INPUT MATERIAL:

______

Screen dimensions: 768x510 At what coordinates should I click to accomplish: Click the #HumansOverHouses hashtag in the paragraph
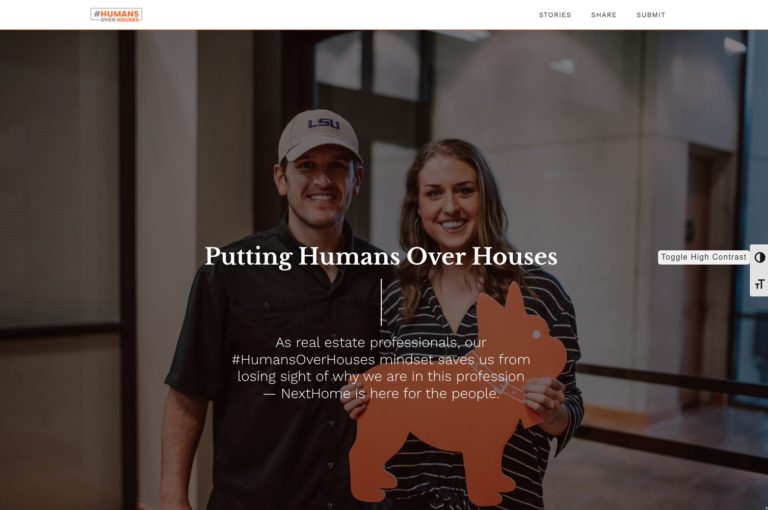click(303, 360)
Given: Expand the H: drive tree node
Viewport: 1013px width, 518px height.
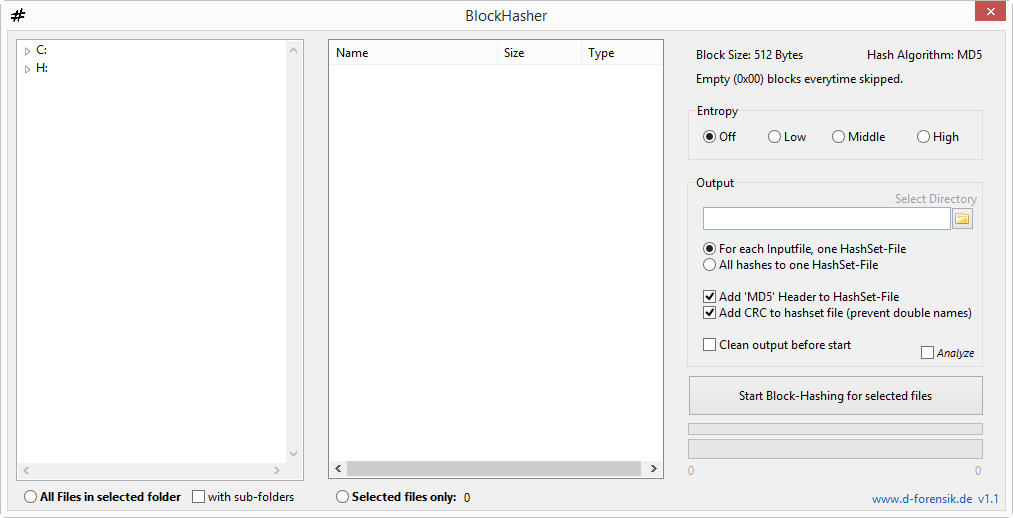Looking at the screenshot, I should tap(28, 70).
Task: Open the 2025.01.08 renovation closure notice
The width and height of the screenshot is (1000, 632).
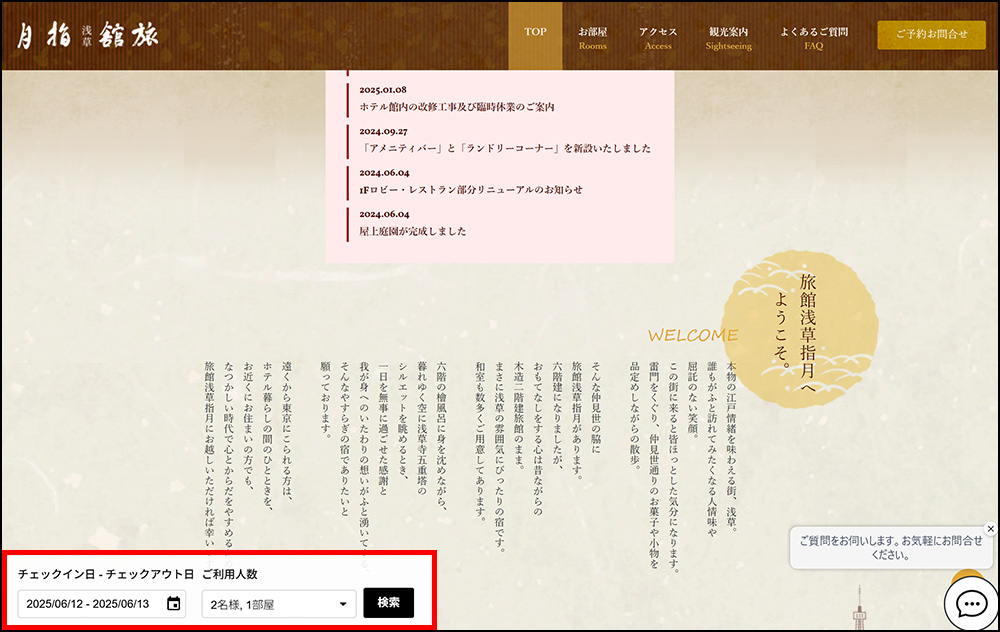Action: tap(456, 107)
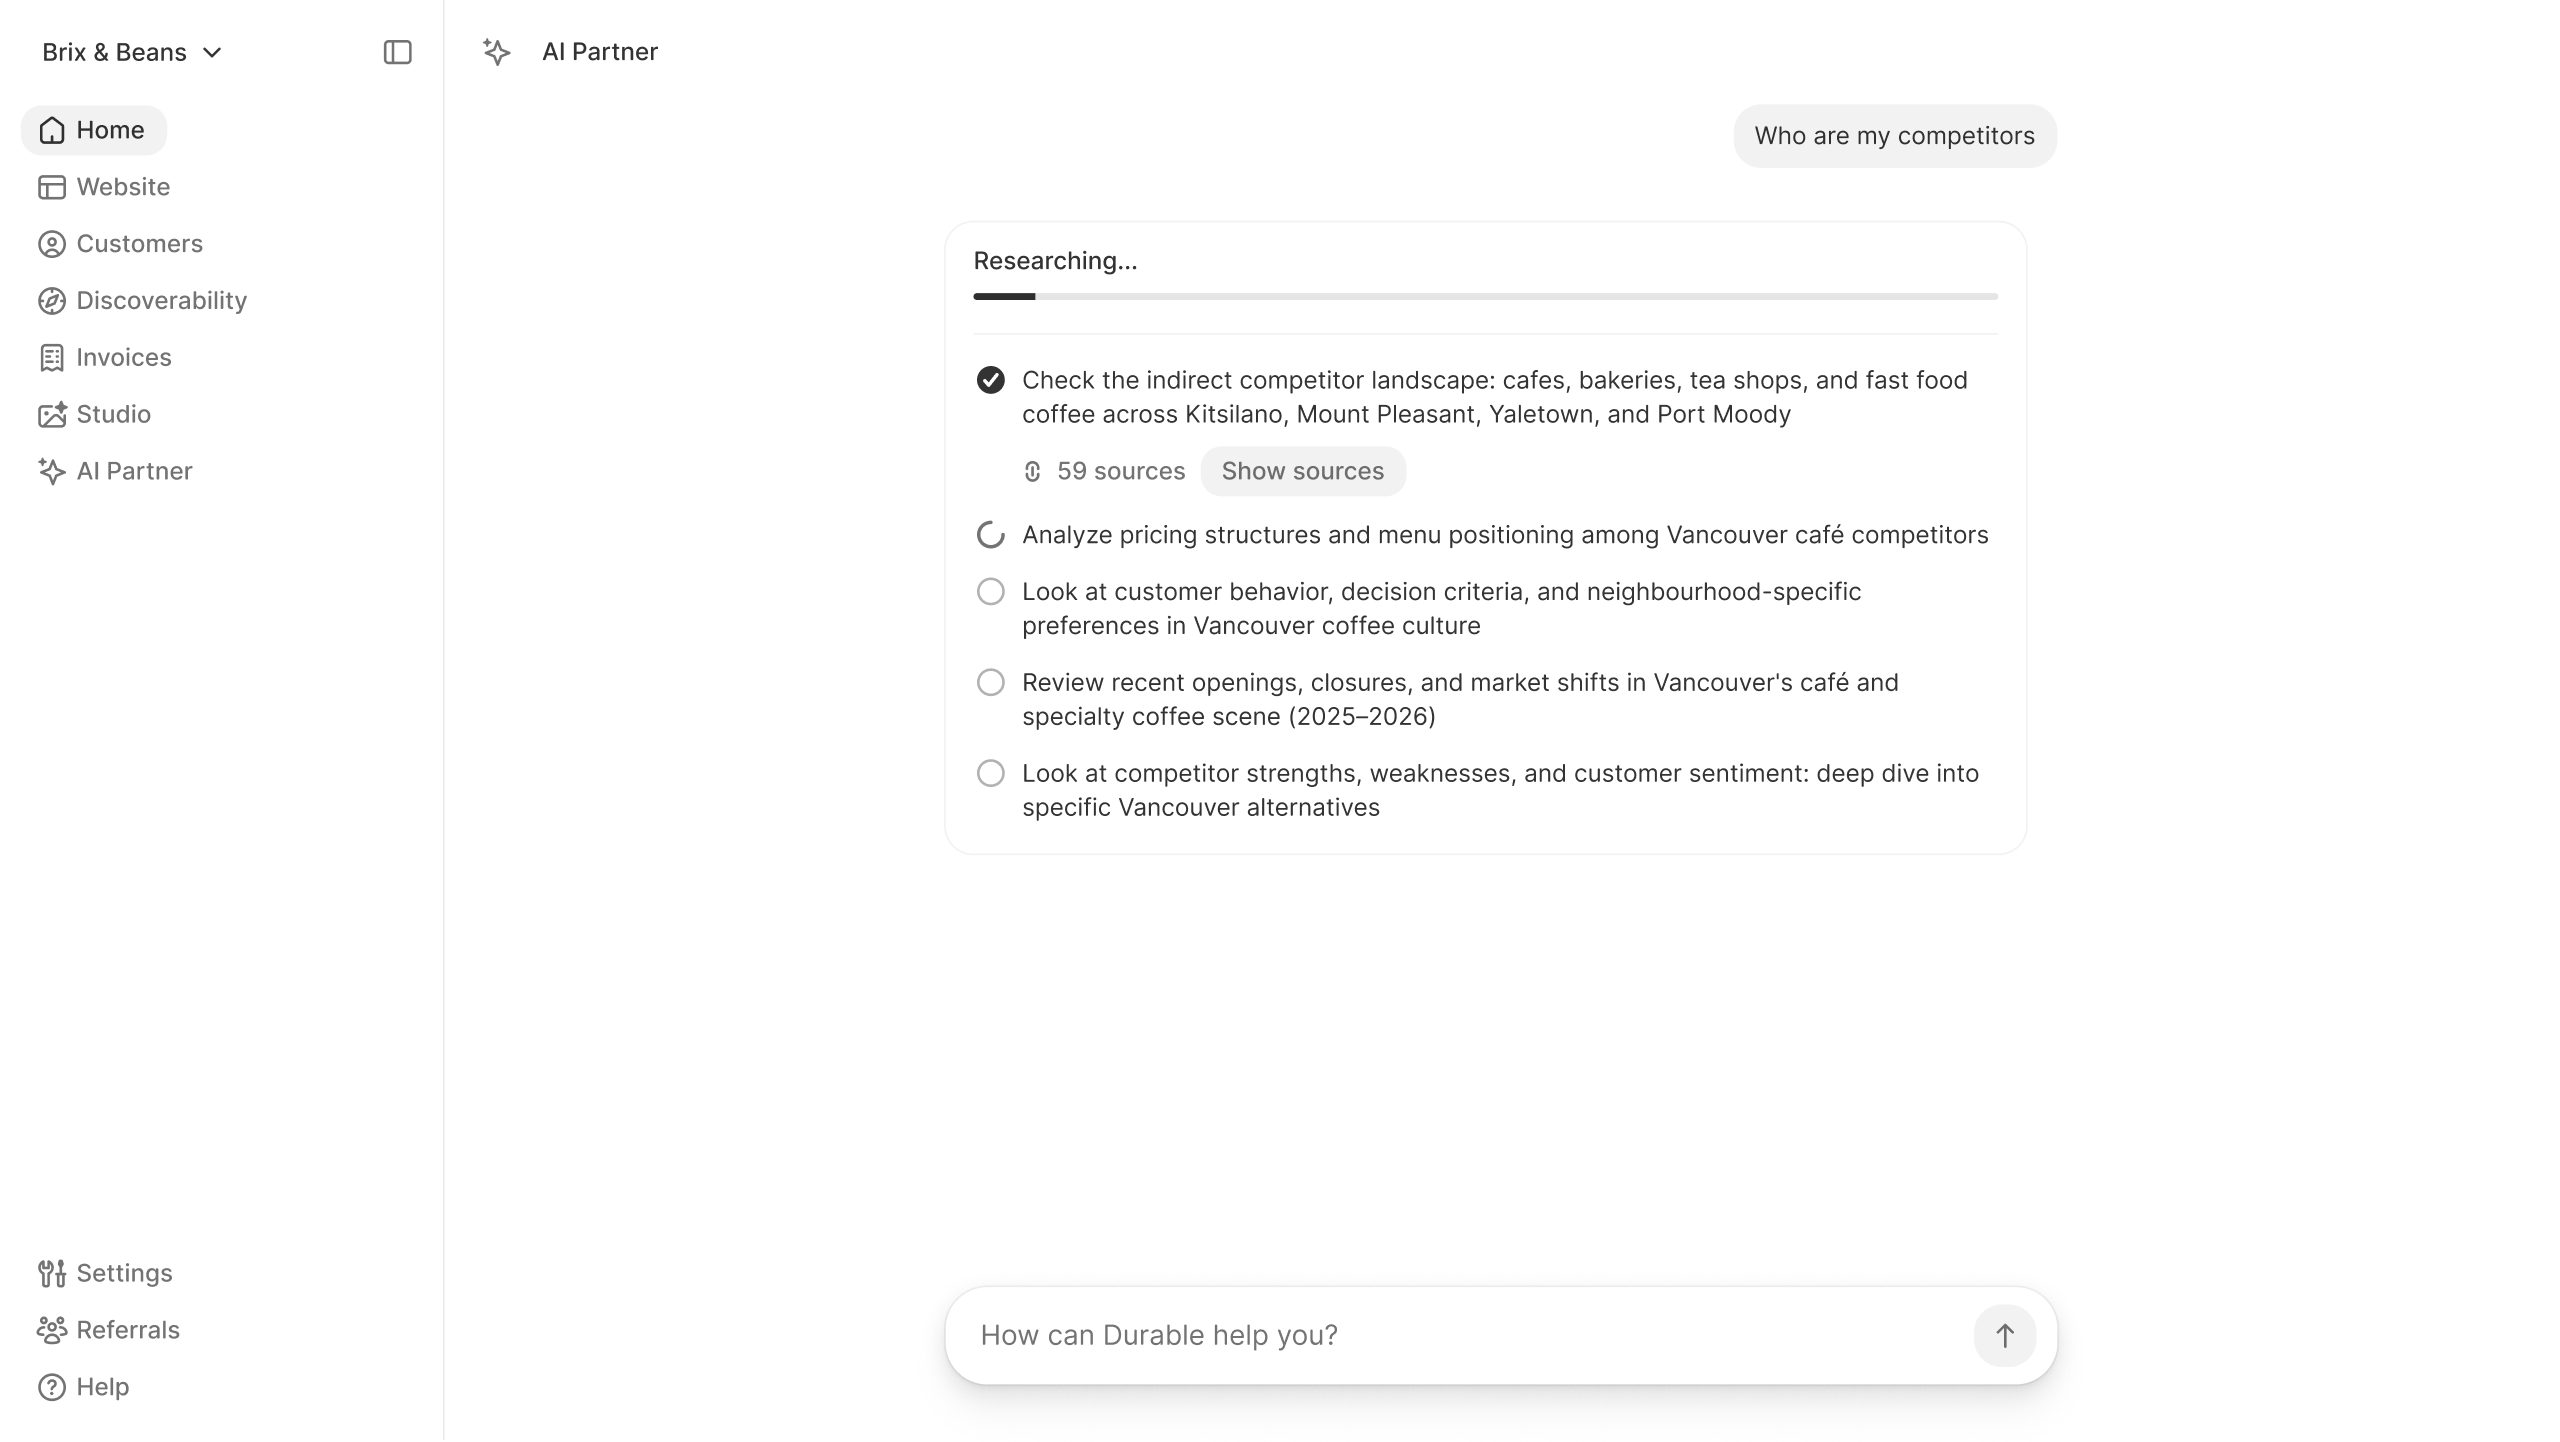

______

GIVEN TASK: Please echo the listing above line for line, leaving out the pictures.

RESULT:
Screen dimensions: 768x510 At what coordinates should I click to accomplish: Click the #HumansOverHouses hashtag in the paragraph
click(303, 360)
Given: Expand the H: drive tree node
Viewport: 1013px width, 518px height.
Looking at the screenshot, I should tap(28, 70).
Task: Open the 2025.01.08 renovation closure notice
The width and height of the screenshot is (1000, 632).
Action: tap(456, 107)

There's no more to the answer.